The Barbra Schlifer Clinic is a daring centre providing access to justice and support for women who have experienced violence. The agency proudly carry on the tradition of social justice work inspired by their namesake, Barbra Teena Schlifer, a promising young lawyer whose life was cut short by violence in 1980.
The Barbra Schlifer Clinic and the Gardiner Museum of Ceramic Art have partnered to raise awareness about violence against women and girls through an exhibition of clay works. Through Barbra Schlifer Clinic's Gardiner Expressive Arts Group program, ten women created clay works over a period of 12-weeks within a healing expressive arts setting. The program runs each year from September to December, and is facilitated by art therapist Suzanne Thomson and artist Susan Low-Beer.
In 2013, group participants were asked to reflect on the following lines from a poem by Adrienne Rich, “Spirit like water moulded by unseen stone.” The intent was for each of the women to respond to Rich's words by sculpting in clay their unique experiences of trauma. The result of their explorations culminated in an exhibition at the Museum entitled A Space for all Voices. The exhibition ran at the Gardiner Museum from December 12 to December 19, 2013.
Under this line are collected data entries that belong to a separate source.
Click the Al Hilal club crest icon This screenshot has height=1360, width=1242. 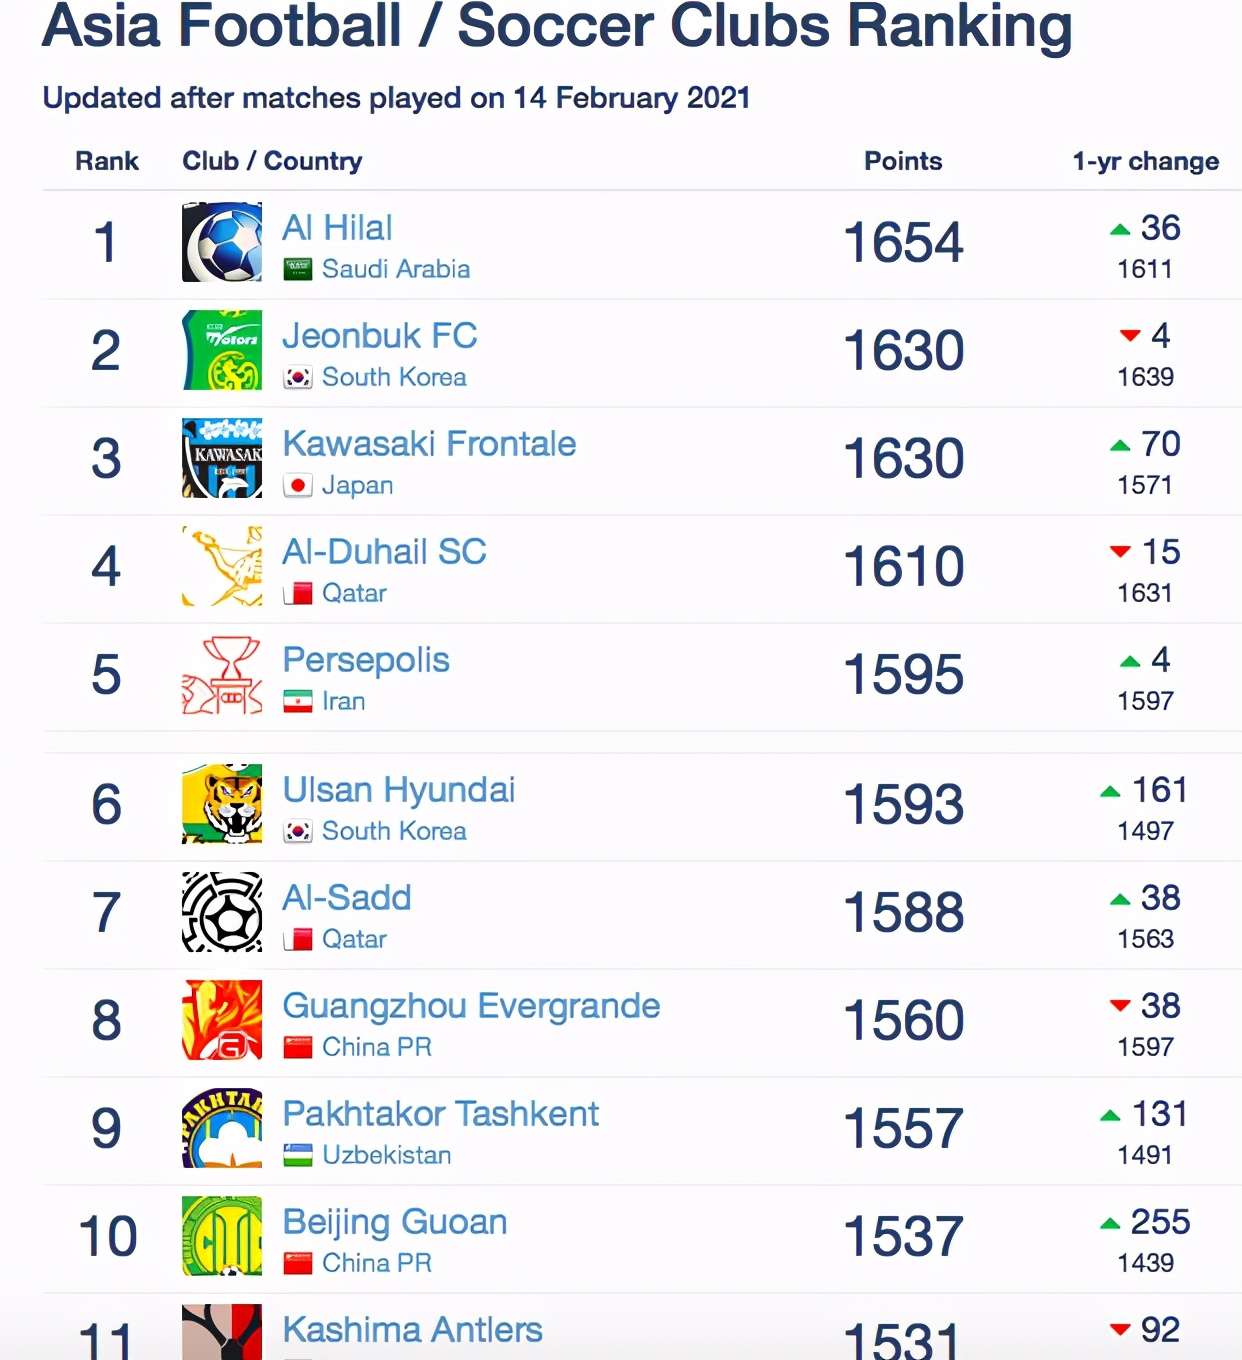coord(222,242)
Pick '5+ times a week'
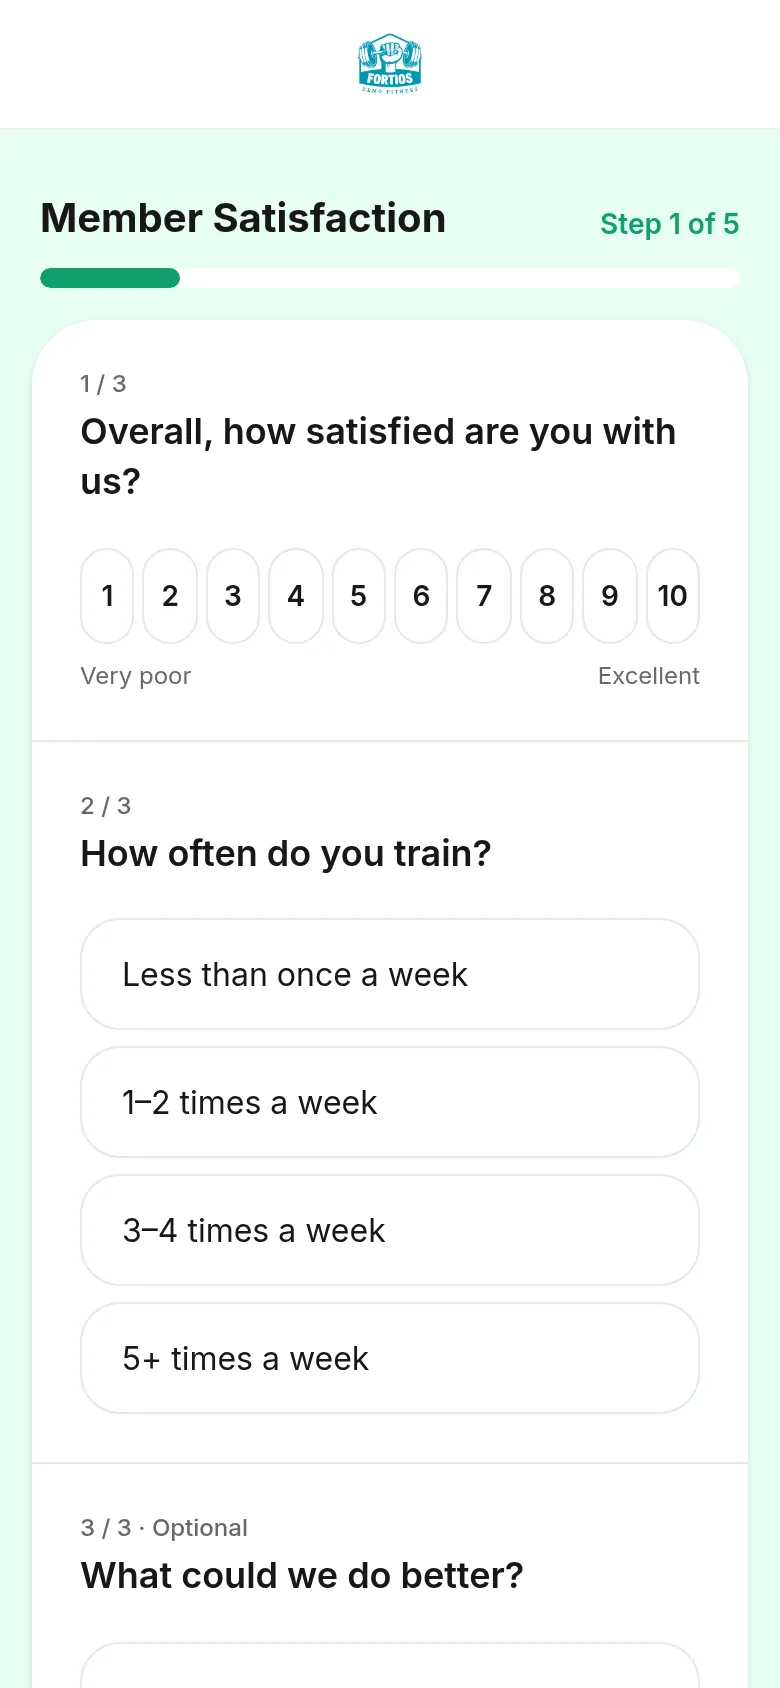The width and height of the screenshot is (780, 1688). click(x=390, y=1358)
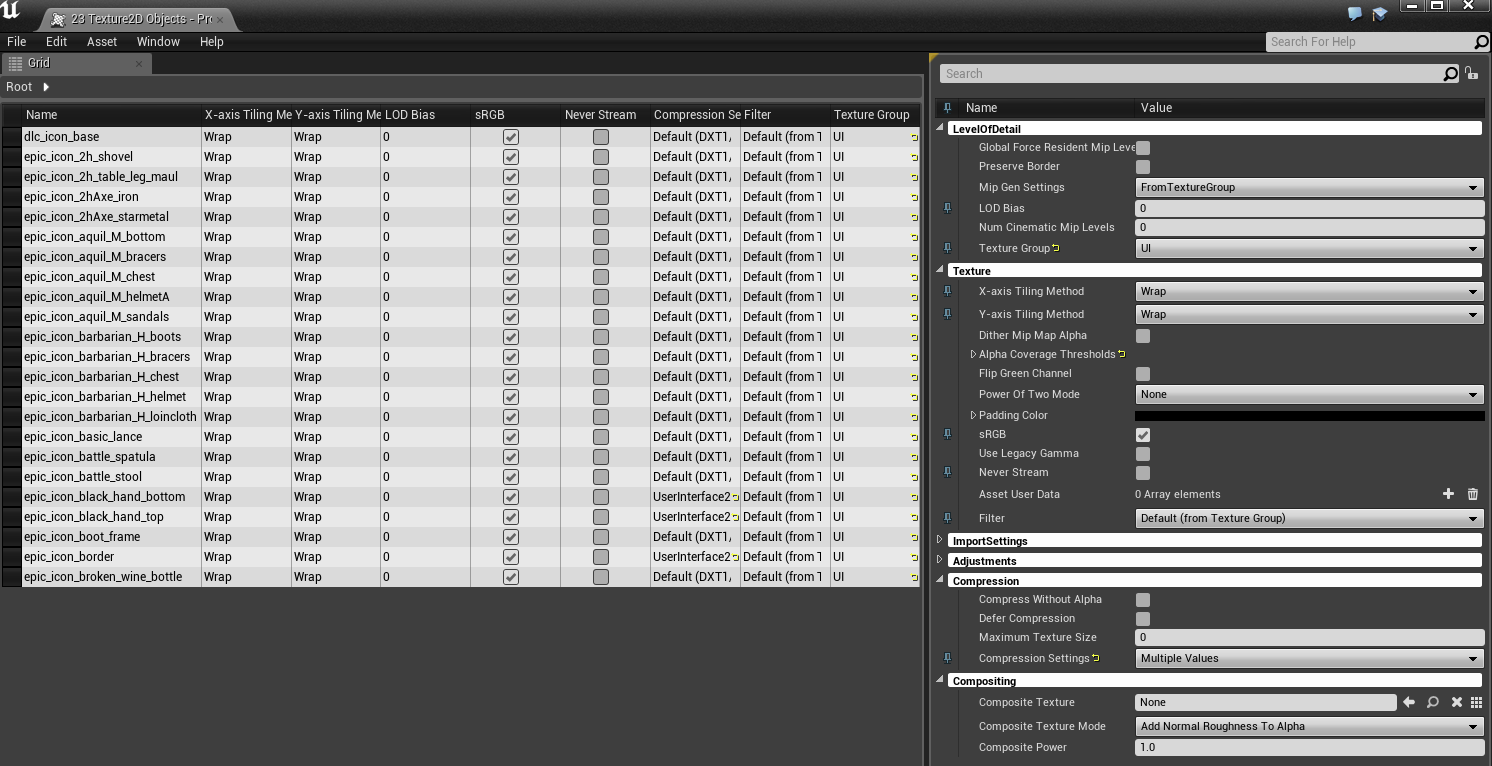This screenshot has width=1492, height=766.
Task: Use selected asset arrow for Composite Texture
Action: point(1409,703)
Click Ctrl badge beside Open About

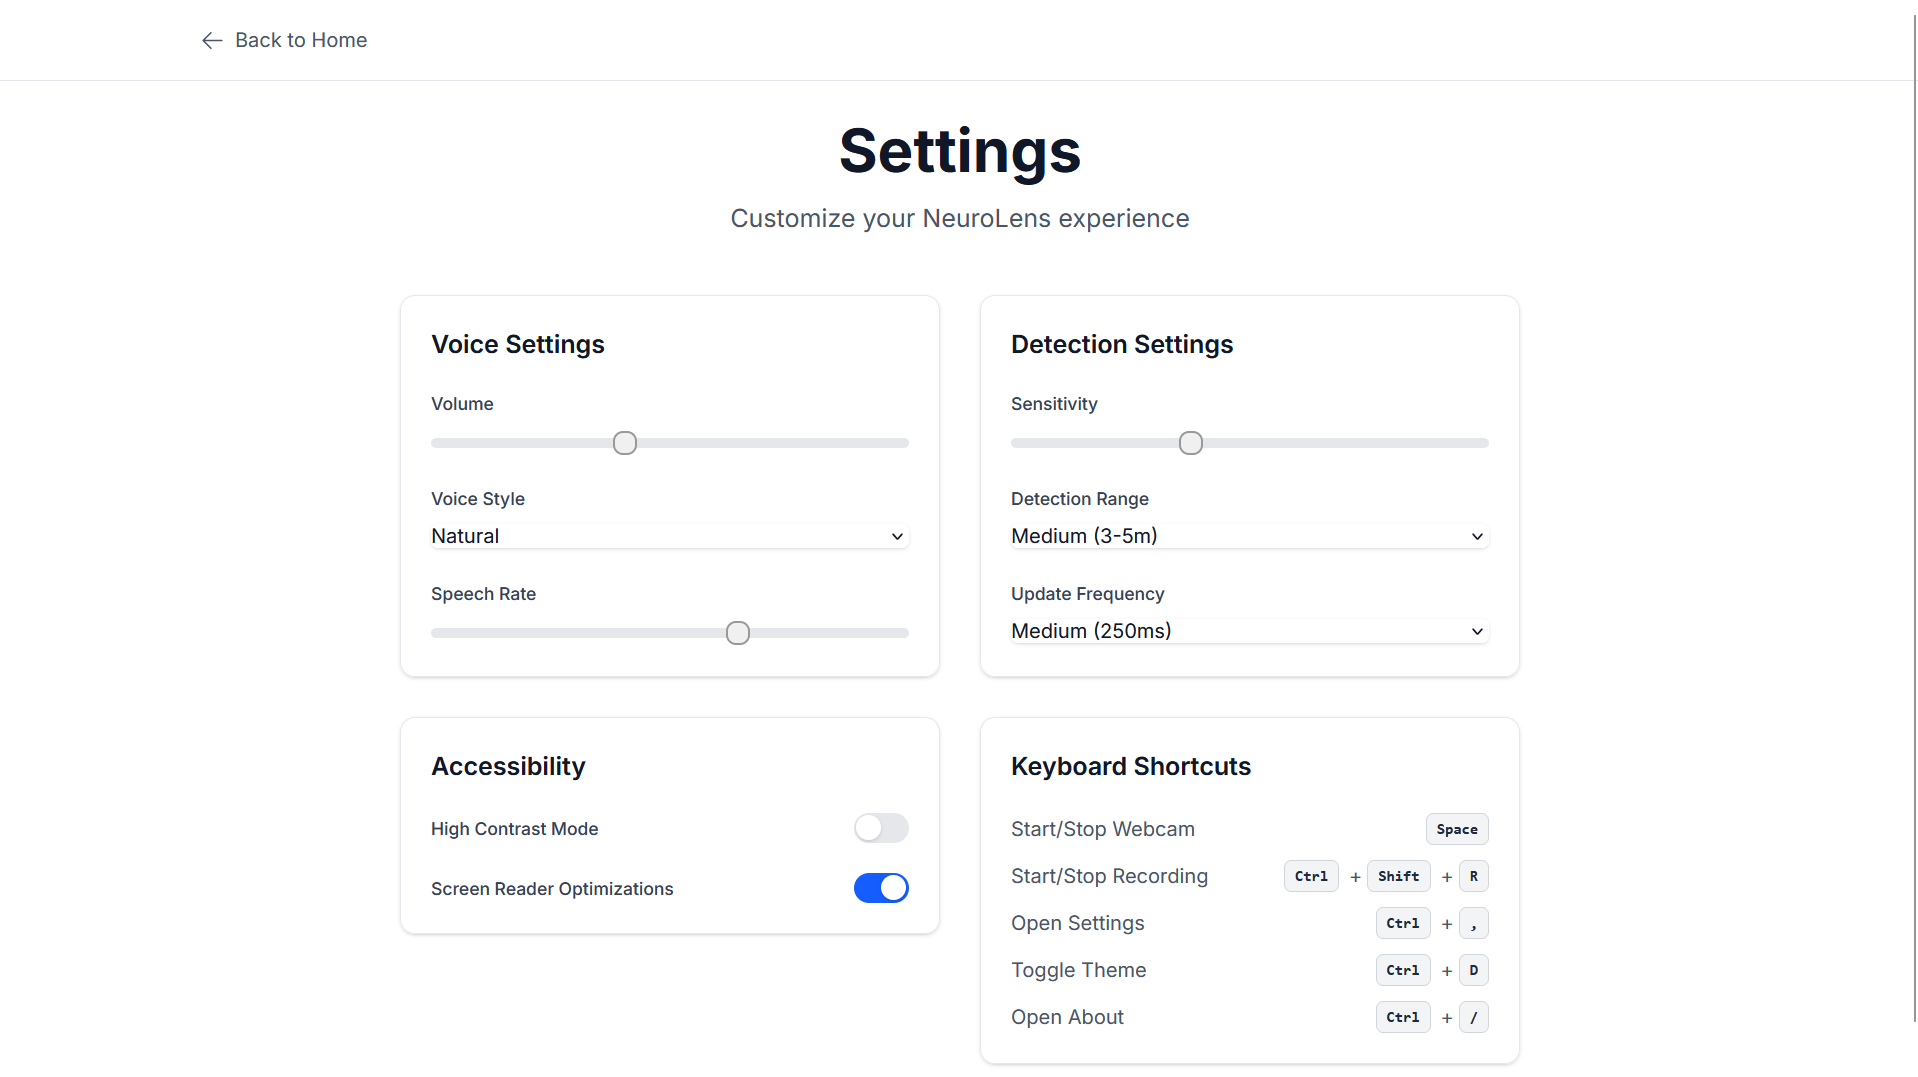[1402, 1017]
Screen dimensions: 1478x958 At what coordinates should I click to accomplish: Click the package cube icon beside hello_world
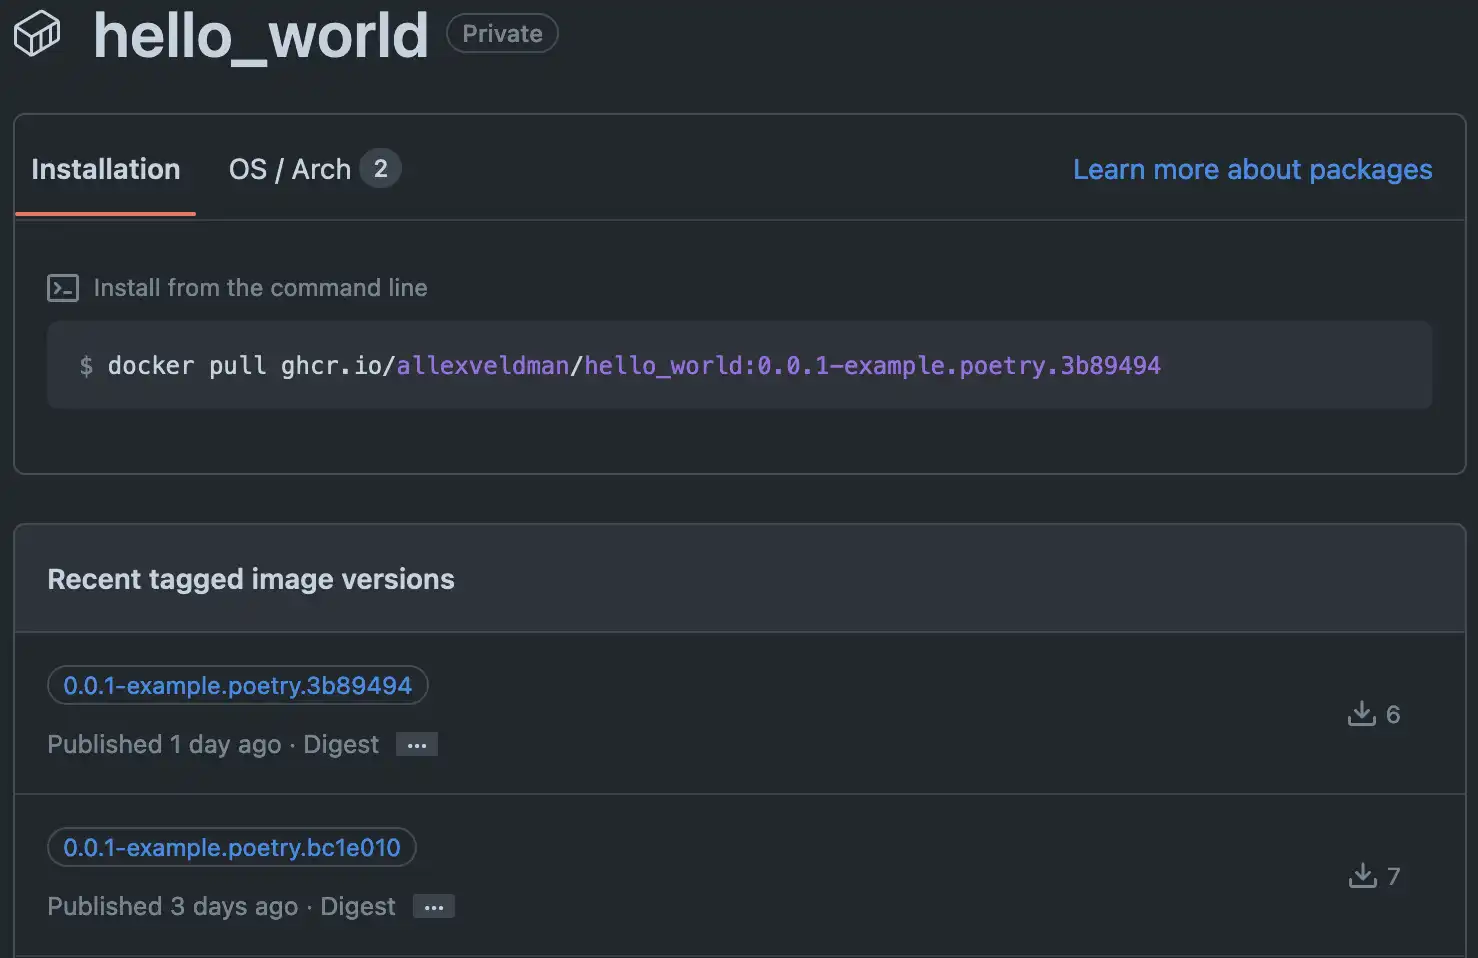[x=37, y=34]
The previous year (2012), under the same program, the Schlifer Clinic launched Transformation by Fire, a landmark exhibition of the 10-year art therapy partnership with the Gardiner Museum's clay studios. Schlifer Clinic participants sculpt their trauma narratives in clay, transforming their pain and reconnecting with their resilience and strength. Designed to raise public awareness about violence against women in a sensitive, informed and compelling way, and to provide accessible and inspiring real life role models of transformation, the program is the first of its kind in a major museum in Canada.